▶ DATA SUPPLIED
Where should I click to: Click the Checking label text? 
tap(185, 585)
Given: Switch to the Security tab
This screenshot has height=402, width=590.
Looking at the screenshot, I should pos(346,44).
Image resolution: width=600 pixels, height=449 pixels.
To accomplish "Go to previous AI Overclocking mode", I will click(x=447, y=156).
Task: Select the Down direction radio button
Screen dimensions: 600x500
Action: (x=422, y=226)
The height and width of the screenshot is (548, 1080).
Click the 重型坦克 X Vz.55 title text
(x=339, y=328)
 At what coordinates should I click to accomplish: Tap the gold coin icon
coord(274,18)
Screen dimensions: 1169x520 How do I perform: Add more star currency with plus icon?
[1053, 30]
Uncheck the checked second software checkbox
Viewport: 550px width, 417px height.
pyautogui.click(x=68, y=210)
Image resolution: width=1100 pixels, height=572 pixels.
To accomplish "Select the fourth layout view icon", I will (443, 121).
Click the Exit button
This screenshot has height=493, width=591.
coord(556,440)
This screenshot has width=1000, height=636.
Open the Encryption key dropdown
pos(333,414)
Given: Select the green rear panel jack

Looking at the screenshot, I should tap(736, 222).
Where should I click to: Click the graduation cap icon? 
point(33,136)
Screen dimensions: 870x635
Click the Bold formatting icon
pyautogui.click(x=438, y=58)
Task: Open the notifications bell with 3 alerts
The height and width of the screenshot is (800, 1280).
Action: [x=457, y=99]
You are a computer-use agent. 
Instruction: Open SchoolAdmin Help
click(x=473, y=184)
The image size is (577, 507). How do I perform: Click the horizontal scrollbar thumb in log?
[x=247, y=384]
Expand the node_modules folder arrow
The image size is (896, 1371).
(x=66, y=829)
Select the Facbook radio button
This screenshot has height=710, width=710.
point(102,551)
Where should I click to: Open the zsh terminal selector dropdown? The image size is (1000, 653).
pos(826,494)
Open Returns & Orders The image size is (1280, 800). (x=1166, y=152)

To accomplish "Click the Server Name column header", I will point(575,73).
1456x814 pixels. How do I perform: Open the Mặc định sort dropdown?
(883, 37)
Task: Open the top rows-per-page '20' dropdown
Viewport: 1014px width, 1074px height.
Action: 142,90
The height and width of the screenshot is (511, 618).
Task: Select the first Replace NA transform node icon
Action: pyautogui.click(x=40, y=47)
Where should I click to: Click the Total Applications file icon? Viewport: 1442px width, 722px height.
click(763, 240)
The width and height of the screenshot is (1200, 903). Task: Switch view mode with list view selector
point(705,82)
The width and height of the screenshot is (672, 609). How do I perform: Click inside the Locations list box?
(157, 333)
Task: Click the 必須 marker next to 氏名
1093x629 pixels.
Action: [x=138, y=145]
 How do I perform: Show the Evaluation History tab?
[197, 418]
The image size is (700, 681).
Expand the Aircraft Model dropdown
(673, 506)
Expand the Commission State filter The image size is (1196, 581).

▶ EXERCISE BRIEF
Across the material above, count each line with the string "resolution" and state the number alone.

▶ ANSWER AREA
2